| Extract to read |
BEGIN

The resource profile vastly simplifies the task of forecasting the business benefit of a proposed performance improvement activity. I remember painfully the days before Method R, when the only ways we had to forecast business benefits were to extrapolate well beyond our mathematical rights to do so. For example, I can remember when professional analysts used to forecast results like this:

“I have reduced the number of extents in your sales order table from 3,482 to just 8. It is expected that this improvement will increase across-the-board Order Entry performance by 30 percent.”
“Increasing the buffer hit ratio from 95 to 99 percent can yield performance gains of over 400 percent.”

I have books that say stuff like this. Did you ever wonder where a number like “30” or “400” comes from in statements like these? Unless such a number comes from a properly scoped resource profile, then you can virtually be assured that it came from a place where unsubstantiated estimates hide when they’re not being drafted into service by a consultant whose earnings capacity relies upon an ability to inspire customer hope.

END

| Information shown |

BEGIN

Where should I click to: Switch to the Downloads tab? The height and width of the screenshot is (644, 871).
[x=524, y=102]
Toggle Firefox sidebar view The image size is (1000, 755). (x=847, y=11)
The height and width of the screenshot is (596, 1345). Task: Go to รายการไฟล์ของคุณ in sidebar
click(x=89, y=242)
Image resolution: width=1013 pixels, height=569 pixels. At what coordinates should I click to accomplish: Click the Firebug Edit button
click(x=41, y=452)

END
BEGIN

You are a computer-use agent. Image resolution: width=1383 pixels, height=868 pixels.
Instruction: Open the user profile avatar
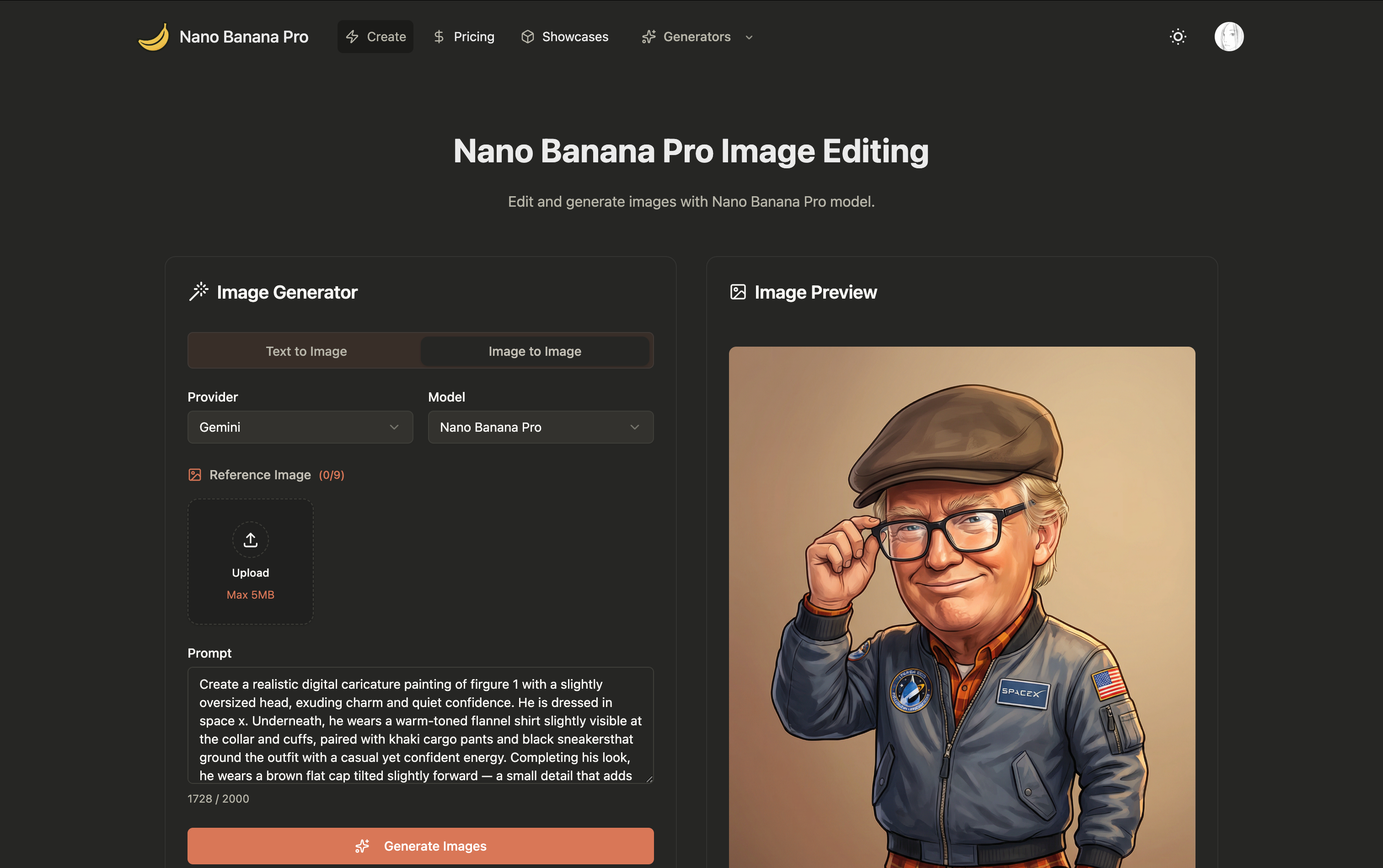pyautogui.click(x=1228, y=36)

END
BEGIN

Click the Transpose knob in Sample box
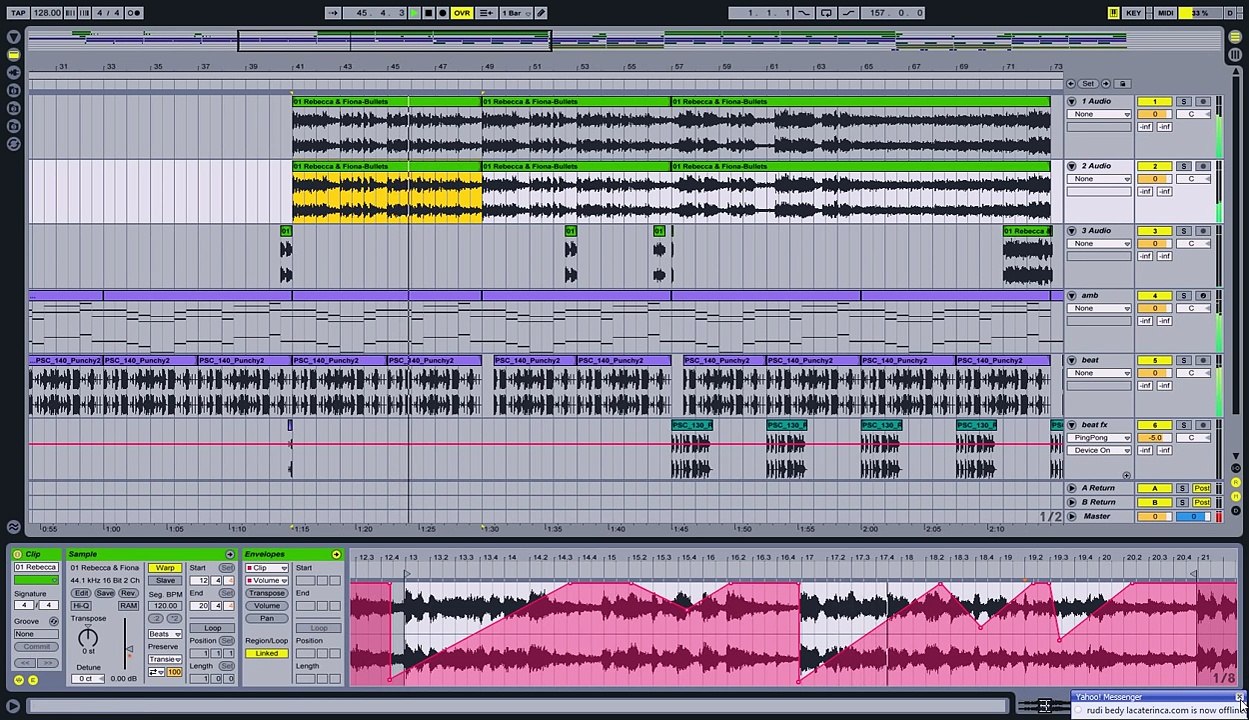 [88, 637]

END

| Explore the material |
**a)** In the text on forecasting performance benefits, what does the resource profile vastly simplify?
**b)** In the text on forecasting performance benefits, rewrite the stretch from "I have books" through "inspire customer hope.", swapping "consultant" for "vendor".
**c)** Write the next part of the text on forecasting performance benefits.

| Outputs in order |
**a)** It simplifies the task of forecasting the business benefit of a proposed performance improvement activity.

**b)**
I have books that say stuff like this. Did you ever wonder where a number like “30” or “400” comes from in statements like these? Unless such a number comes from a properly scoped resource profile, then you can virtually be assured that it came from a place where unsubstantiated estimates hide when they’re not being drafted into service by a vendor whose earnings capacity relies upon an ability to inspire customer hope.

**c)**
Tip

I always derive a kind of sinister enjoyment when I see benefit statements written with phrases like, “It is expected that....” The use of passive voice in situations like this is a grammatical tool that authors use when they want to make it possible later to disassociate themselves from their own guesses.

I hope this book will help you both make better performance improvement decisions and insist upon better decisions from the professionals who are supposed to be helping you.

Monetizing the benefits

There are two steps in forecasting the benefits of a proposed performance improvement action:

Estimate the amount of response time you can eliminate from a targeted user action. Part III describes how to do this.

Estimate the cash value to the business of that response time improvement. Arithmetically, this calculation is straightforward. It is the product of the following three quantities:

The number of seconds you can remove from a user action

multiplied by

The number of times the user action will be executed over the period during which the business benefits are being forecast

multiplied by

The cash value of one second of response time to the business

Step 1 is simple in practice. As you’ll learn in Part III, a resource profile generated on a production system provides all the before timing statistics you need, and a resource profile generated on a test system helps you forecast your after timing statistics. Step 2 is usually simple as well, until it comes time to estimate the cash value of one second of response time to the business. Many businesses simply don’t know this number. Some businesses do. For example, your company may already know information like the following:

Improving the speed of the return materials authorization process from 5 days to 2 hours will be necessary to prevent losing our largest retail customer. An annual sales impact of over $100,000,000 hangs in the balance.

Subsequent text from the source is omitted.